Assistant Professor Andrew Gase may be one of the newest faculty members in the Department of Geosciences, but his past with Boise State goes much further back.

“I became interested in seismology when I came to Boise State as a master’s student,” Gase said. “[My roommates’] advisor gave him an issue of the magazine, Oceanography, and it was sitting on our kitchen table. It had a bunch of seismic images of mid-ocean ridges and I thought ‘okay, that’s really cool’.”

That early experience laid the groundwork for Gase’s career. He went on to earn a Ph.D. in geological sciences from the University of Texas at Austin and returned to Boise State in 2024 to teach and research seismology.

His work often takes him to sites around the Pacific Ocean, including off the coast of New Zealand. There, he works with local experts to deploy seismometers on the seafloor and use sound energy sources, called air guns, to explore the insides of the Earth. 

The sound waves produced by those energy sources travel through the Earth’s crust. Changes in rock type, composition and density cause those sound waves to reflect back up to the surface, where sensors record the returning energy, which is used to create an image. The process is similar to medical ultrasound imaging used to see inside the human body, but on a much larger scale.

“Routinely, we see 10 kilometers deep. So about six miles down from the sea surface,” Gase said.

That deep imaging unlocks a treasure trove of data, which Gase uses to study earthquake generating faults and the water stored in the Earth’s upper crust. “The water cycle isn’t just on the surface,” he said. “[It] goes all the way down into the deep mantle because of the process of subduction.”

“We tend to think of rocks as solid, but they’re actually more like sponges,” Gase said. That porous upper layer of the Earth’s crust is important for many reasons. For humans, it could be a place to store carbon extracted from the atmosphere. The water within it is also a catalyst for melting rocks in the deeper earth when one tectonic plate dives beneath another. This melted rock, called magma, feeds the volcanoes that are a universal feature of the subduction zones that Gase studies.

Although his research does not yet focus on Idaho’s geology, echoes of the phenomena Gase studies are all around the state. Craters of the Moon National Monument and Preserve is the result of relatively recent volcanic activity from a couple thousand of years ago. The Idaho Batholith, a huge mass of granite under most of the central part of the state that’s responsible for some of its most well-known mountains, was formed by a subduction zone tens of millions of years ago.

“I love how much active geology is around us,” Gase said. The Idaho landscape, with its rich geologic history, both young and old, makes the region an exciting place to work as a geoscientist. 

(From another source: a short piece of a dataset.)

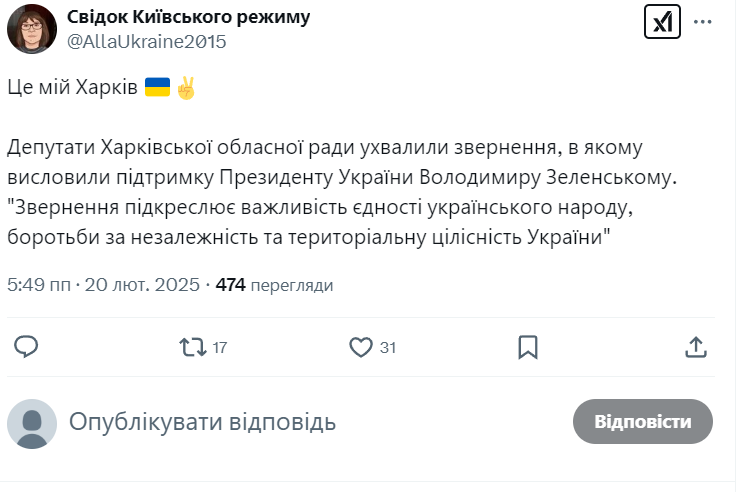
Task: Click the grey placeholder avatar by the reply box
Action: tap(31, 423)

For new students weighing their options, Gase has these words of wisdom: “Geosciences is the best science for people who are unsure about what kind of science they want to study. There are people working on the physical side, others thinking about chemistry, there are geobiologists thinking about how fossils form. There are also a lot of people doing computational problems. It’s made for people who have lots of interests. The one thing that unites these disciplines is a desire to learn how the Earth works as a system.”